Just to give you some context, if you ate 3 eggs fried in butter with a big pile of wilted spinach for breakfast, a salad with beets, leftover pork roast, and vinaigrette for lunch, a handful of almonds for a snack, and then a baked sweet potato with 2 chicken drumsticks and some fried onions for dinner, your day would be roughly 27% protein, 56% fat, and 17% carbs. That’s a moderate-carb diet by Paleo standards, and it still has half the carbs of some of the “low-carb” study diets.

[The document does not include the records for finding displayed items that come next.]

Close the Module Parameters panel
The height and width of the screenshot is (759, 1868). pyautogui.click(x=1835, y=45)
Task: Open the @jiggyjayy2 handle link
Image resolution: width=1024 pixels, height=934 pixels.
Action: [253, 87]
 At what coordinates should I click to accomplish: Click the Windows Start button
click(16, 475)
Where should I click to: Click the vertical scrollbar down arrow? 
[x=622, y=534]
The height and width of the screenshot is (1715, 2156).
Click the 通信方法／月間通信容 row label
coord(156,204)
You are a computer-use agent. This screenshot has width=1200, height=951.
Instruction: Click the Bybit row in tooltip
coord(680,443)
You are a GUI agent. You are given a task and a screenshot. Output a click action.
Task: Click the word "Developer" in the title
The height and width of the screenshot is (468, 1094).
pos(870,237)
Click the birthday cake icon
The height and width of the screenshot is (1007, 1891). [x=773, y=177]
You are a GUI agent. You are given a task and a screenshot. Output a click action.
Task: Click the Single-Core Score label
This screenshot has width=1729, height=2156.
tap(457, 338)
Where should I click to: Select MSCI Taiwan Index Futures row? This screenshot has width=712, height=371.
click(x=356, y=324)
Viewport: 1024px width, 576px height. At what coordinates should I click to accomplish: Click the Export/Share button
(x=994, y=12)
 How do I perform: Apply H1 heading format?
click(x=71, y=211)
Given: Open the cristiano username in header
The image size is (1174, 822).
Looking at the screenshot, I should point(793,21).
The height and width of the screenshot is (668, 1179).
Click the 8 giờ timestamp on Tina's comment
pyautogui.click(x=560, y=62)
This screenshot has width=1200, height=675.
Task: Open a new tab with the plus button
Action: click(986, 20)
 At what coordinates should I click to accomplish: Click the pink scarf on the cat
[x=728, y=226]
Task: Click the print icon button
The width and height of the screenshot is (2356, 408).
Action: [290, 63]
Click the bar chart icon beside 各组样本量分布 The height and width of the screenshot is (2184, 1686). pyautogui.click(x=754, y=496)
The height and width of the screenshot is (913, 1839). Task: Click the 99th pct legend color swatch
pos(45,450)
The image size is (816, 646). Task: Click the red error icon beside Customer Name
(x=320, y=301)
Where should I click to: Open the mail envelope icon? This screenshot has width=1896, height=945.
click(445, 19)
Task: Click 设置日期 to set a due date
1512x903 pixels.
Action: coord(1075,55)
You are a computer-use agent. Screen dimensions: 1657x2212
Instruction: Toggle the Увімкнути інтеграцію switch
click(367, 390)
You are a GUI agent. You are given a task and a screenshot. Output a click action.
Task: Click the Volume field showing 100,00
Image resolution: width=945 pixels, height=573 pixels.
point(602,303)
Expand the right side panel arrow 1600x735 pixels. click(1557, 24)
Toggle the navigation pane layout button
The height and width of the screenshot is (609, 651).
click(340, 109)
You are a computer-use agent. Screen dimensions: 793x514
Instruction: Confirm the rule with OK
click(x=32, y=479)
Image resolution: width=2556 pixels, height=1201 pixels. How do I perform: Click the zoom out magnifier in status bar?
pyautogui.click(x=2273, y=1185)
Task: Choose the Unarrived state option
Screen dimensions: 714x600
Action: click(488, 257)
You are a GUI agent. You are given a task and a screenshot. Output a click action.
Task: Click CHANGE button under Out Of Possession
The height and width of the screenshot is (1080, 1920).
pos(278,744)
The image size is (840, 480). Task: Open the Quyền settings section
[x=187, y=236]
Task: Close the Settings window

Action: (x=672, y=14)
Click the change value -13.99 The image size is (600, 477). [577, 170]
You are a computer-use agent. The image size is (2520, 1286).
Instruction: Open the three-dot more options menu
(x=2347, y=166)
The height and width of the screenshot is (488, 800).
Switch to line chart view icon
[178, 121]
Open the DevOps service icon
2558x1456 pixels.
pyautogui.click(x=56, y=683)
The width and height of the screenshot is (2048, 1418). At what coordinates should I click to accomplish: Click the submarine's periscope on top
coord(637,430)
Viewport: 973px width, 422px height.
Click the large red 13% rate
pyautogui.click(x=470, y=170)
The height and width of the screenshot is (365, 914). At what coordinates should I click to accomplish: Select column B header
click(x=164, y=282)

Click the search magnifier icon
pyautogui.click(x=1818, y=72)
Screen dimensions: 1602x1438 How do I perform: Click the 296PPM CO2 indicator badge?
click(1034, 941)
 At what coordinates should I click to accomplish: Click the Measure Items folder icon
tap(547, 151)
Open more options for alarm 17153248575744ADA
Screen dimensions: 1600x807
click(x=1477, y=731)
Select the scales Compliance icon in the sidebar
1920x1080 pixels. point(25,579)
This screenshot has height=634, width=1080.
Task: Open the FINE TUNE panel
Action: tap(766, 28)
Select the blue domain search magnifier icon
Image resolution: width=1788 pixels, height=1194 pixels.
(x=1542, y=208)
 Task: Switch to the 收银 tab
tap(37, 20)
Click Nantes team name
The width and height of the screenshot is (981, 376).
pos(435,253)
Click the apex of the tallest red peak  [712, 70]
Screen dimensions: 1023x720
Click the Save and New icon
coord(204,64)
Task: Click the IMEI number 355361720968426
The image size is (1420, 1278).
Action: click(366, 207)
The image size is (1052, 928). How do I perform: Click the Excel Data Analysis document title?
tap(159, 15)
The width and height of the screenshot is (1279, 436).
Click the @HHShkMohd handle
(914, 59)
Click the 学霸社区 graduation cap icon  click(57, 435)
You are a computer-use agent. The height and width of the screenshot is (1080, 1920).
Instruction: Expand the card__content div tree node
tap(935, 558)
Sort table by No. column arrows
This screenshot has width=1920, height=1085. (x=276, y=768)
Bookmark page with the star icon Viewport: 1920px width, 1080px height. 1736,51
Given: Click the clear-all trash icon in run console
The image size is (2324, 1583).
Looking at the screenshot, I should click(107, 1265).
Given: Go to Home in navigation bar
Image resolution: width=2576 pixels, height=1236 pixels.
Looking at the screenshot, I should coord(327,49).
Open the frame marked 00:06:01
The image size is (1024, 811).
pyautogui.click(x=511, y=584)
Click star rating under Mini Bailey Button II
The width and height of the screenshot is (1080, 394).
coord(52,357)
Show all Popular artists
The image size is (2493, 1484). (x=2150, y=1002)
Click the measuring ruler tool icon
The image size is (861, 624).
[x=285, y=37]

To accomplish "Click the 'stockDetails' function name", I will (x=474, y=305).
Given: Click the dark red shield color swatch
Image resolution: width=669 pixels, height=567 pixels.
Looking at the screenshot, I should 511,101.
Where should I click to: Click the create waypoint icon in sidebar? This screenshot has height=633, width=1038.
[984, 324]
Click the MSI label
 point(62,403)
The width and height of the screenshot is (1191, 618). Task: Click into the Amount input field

It’s worth noting that even the 40% carb diets were more effective than the high-carb study diets for naturally reducing calorie intake, but still – if you’re trying to get an idea of the results you’ll get from eating low-carb Paleo, a 40% carb diet probably isn’t it.
Summing it Up
It’s not a question of whether low-carb diets work through lowering calorie intake or through regulating hormones. That’s really the same question: they lower calorie intake because of the way they regulate hormones. In the real world, low-carb, calorie-unrestricted diets work better for weight loss than low-fat, calorie-restricted diets, because they’re better-aligned with the way humans are actually designed to regulate our diet: by following our hunger hormones, not our nutrition tracker.
Bear in mind that this indicates nothing about whether or not low-carb diets make you healthier: health and weight loss are two different things. It also doesn’t touch on people with specific medical conditions that might make weight loss harder or just different. The health benefits of low-carb diets are a different question, but for weight loss specifically, you can’t separate the hormonal advantages from the calorie restriction.
The practical takeaway:
- In the real world, eating a moderate to low-carb diet is better for weight loss than low-fat calorie restriction.
- You don’t have to be extreme about it. Remember that the study diets showed results at up to 40% of calories from carbs.
- If you’re eating a low-carb diet, eat to hunger, but don’t go nuts adding fat to things for the sake of adding fat to things.